El régimen de Maduro se dedica a acusar a todos los opositores y gobiernos extranjeros de los males que ese régimen ha provocado. Hace apenas unas horas el gobierno venezolano ha condenado al periódico argentino “La Nación”, por criticar a Maduro acusándole de no reconocer su derrota electoral e intentando desviar la atención hacia Venezuela, mientras – según la visión del régimen – el nuevo gobierno argentino adopta medidas neoliberales para poner fin al legado kirchnerista.

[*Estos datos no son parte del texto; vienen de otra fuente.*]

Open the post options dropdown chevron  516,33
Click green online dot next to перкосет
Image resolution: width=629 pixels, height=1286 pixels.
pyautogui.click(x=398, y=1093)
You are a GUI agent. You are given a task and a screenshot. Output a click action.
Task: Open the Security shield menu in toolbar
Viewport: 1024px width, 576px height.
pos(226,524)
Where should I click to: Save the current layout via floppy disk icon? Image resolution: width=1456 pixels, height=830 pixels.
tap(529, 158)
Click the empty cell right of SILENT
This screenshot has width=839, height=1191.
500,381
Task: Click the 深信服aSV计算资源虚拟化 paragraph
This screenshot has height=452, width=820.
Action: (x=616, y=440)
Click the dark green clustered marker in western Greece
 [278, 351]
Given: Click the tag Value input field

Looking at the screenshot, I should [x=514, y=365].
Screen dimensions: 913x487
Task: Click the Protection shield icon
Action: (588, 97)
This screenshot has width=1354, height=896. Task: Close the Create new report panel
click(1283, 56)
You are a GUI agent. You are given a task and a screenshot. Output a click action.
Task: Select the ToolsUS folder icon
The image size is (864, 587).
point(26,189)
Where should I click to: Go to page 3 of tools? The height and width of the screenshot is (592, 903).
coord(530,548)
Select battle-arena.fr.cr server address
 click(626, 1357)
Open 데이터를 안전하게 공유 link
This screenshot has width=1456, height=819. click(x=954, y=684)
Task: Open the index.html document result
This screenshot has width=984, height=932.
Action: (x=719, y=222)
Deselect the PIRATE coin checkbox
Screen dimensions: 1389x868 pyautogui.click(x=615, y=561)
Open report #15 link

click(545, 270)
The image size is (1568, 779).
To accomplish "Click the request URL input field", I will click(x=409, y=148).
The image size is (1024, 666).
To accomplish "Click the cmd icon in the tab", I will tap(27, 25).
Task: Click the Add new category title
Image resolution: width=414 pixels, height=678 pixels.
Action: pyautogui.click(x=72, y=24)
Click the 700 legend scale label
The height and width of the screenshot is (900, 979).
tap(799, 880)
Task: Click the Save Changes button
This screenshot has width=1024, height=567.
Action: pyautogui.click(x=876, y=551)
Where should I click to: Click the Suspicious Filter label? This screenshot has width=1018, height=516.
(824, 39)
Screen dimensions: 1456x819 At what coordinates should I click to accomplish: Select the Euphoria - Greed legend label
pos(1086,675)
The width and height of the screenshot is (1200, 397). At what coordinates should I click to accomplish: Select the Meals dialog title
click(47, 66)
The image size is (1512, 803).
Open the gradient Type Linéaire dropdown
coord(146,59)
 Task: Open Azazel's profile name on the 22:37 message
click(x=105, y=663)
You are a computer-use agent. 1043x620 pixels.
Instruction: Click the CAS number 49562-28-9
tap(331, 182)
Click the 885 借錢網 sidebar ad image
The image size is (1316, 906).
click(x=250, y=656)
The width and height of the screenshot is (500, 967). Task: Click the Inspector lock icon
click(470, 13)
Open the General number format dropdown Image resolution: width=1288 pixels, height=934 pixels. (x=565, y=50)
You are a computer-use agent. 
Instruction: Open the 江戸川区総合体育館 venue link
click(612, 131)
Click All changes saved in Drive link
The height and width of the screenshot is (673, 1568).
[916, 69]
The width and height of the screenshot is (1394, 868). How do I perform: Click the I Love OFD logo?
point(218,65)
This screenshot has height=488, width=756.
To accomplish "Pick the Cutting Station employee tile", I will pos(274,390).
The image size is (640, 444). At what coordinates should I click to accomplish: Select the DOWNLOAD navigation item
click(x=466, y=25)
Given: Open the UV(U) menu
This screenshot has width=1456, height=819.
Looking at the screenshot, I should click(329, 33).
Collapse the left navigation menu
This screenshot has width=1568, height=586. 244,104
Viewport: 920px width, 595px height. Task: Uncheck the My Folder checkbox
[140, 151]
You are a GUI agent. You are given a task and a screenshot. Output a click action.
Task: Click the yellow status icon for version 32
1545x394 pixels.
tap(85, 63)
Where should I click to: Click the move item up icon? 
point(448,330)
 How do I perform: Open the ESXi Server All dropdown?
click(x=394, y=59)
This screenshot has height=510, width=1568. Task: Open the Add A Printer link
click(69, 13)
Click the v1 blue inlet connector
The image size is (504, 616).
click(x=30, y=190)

Pero lo cierto es que Maduro no sólo pretende desconocer el resultado de las pasadas elecciones – que otorgaron la mayoría política a la oposición -, sino que ha incoado un auténtico golpe judicial para evitar que asuman sus actas de diputados algunos opositores.

Maduro ha resucitado a la checa, ayudado por asesores cubanos y ha destrozado la economía venezolana, asesorado por políticos españoles, ligados a Podemos.

Presos políticos como Leopoldo López, líder del partido socialdemócrata Voluntad Popular, han sido condenados sin pruebas, e incluso el fiscal Franklin Nieves – quien le acusara durante su farsa de juicio – optó por huir con su familia a Estados Unidos de Norteamérica, donde reveló la falsedad de las acusaciones contra López y contra otros condenados por el régimen.

Maduro y su narco – estado continúan desangrando económica y políticamente a su país. El denominado “Cártel de los Soles”, cuyo jefe sería el ex general Diosdado Cabello, presidente de la Asamblea Nacional de Venezuela y número dos del chavismo, controla los resortes del poder y más de una veintena de dirigentes políticos del régimen tienen pedido de captura internacional por sus implicaciones con el narcotráfico.

Y esa gran prisión latinoamericana sigue siendo admirada por los dirigentes de Podemos, quienes la presentan como ejemplo de democracia y de progreso, pretendiendo ocultar la única realidad: que Venezuela es una gran prisión gobernada por asesinos y narcotraficantes, disfrazados de pseudo revolucionarios, a los que cualquier demócrata ha de oponerse si no desea que su país se vea transformado en otro Estado – prisión.

Pues, como dijera Cicerón, “La libertad no consiste en tener un buen amo, sino en no tenerlo.”

Los ciudadanos no necesitan amos, ni peudo paraísos libertarios. Comprenderlo y asumirlo es el desafío de todos y la urgencia de los tiempos que vivimos.